In their minds, reporters working for state news outlets – which effectively are almost all news outlets in Russia – are public servants first and journalists second (if at all). In September 2013, at the height of a highly contested mayoral election campaign in Moscow, a state news agency RIA Novosti, later integrated into Rossiya Segodnya, tried to do some old-fashioned balanced reporting on all candidates. The problem was that one of those candidates (a solid favourite of the liberal-minded Muscovites who came second, almost forcing a runoff against the incumbent mayor appointed by Putin) was a firebrand opposition activist, Alexei Navalny, backed then blacklisted from the state media.

Even critical outlets end up promoting the Kremlin’s line by reporting what is essentially non-news

Whenever RIA would quote Navalny’s statements in its campaign news reports, as any normal news outlet would do when covering a political campaign, Putin’s deputy chief of staff Alexei Gromov would call the agency’s editor in chief, Svetlana Mironyuk, and chide her.

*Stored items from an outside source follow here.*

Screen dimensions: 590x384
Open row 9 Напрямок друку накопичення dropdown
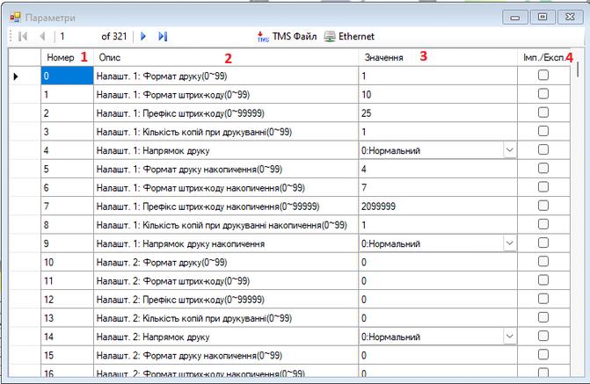[x=509, y=243]
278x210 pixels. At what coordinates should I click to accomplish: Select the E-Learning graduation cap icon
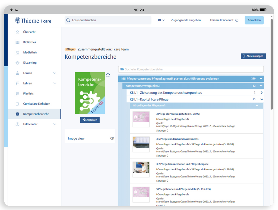pos(18,63)
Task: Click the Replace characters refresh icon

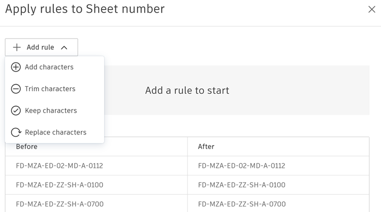Action: [x=16, y=132]

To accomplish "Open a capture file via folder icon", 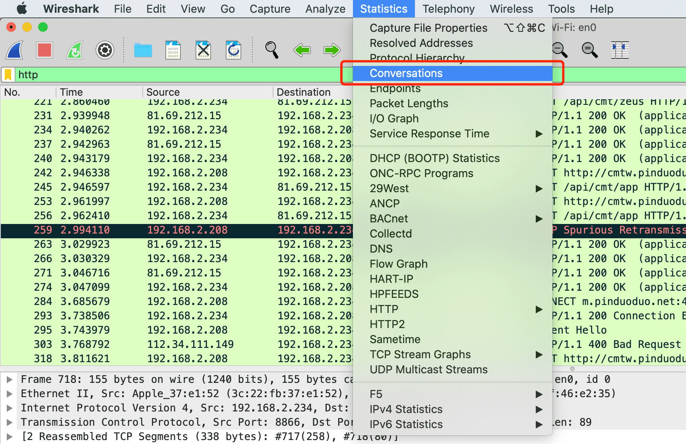I will 143,50.
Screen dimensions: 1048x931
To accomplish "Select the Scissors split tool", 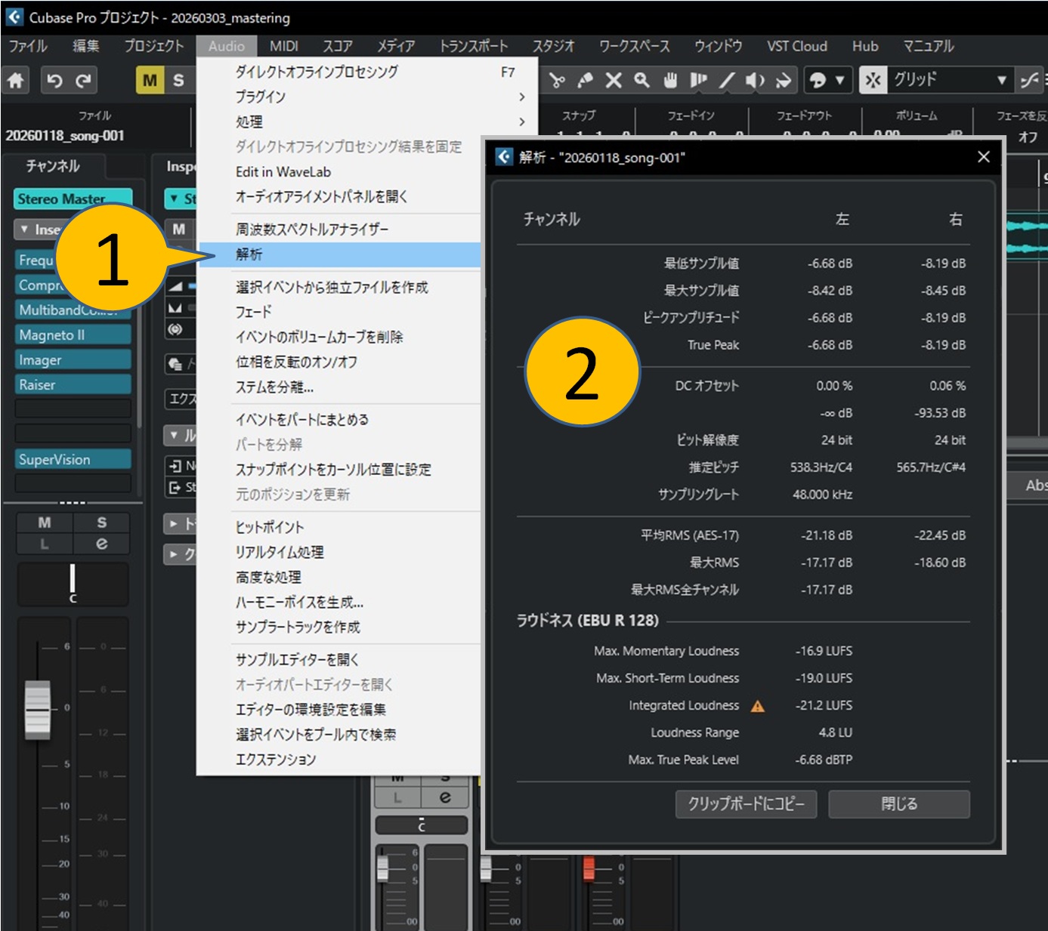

A state news agency, Gromov said, must not work against the state’s own interests by promoting the opposition.

Today, the Russian state employs both hard and soft power to further its grip on the country’s media. New restrictive laws are passed with dispiriting predictability: foreign media franchise owners are forced out of their stakes in international brands such as Forbes or Esquire based in Russia, fines and other penalties are introduced for not covering controversial subjects such as terrorism and drug abuse in terms that “do not explicitly discourage the behaviour”. Independent outlets are threatened into self-censorship and choked of the things they need to survive – such as cable services or access to print shops – if they don’t comply.

Not all is universally grim, of course. Outside Moscow, there are brave news websites critically covering local affairs, to the chagrin of provincial governors. And new, highly specialised outlets are covering subjects such as charity work or courts and prisons in depth that the general interest media cannot afford.

Media in Russia exists not only under state pressure, but with the constraints of an industry that is facing the same challenges worldwide: the ever-accelerating race for more pageviews against the diminishing attention span of their audiences, dwindling budgets and ad revenues. And this in turn opens up more possibilities to manipulate coverage through more conventional means, such as access bias.

Every year in December Putin holds an annual press conference for domestic and international press. These are massively publicised, tightly choreographed affairs attended by hundreds of reporters, from small regional outlets to international media conglomerates. No matter what your editorial line on Putin is, you are compelled to cover these news conferences in order to not lose out on web traffic – although there is precious little “news” to cover. No major policy announcements are made at these events, and Putin has a whole bag of rhetorical tricks to evade and deflect critical inquiries, using loyalist media asking softball questions to appear an omniscient and wise ruler.

Putin’s office has become expert at manipulating the agenda. Bits of trivial information are spoonfed to reporters through “informed sources familiar with the matter” – and even critical outlets end up promoting the Kremlin’s line by reporting what is essentially non-news.

There are, of course, many lessons to be learned and many parallels to draw with the current fraught relationship between Donald Trump and the US media. But it’s important to keep in mind that Putin has amassed far more power than Trump can possibly hope to during his time in power. However, one thing is clear: both in the US and in Russia, the media are often distracted with outrage over absurd behaviour and nonsensical public statements while ignoring what those in power want to be ignored.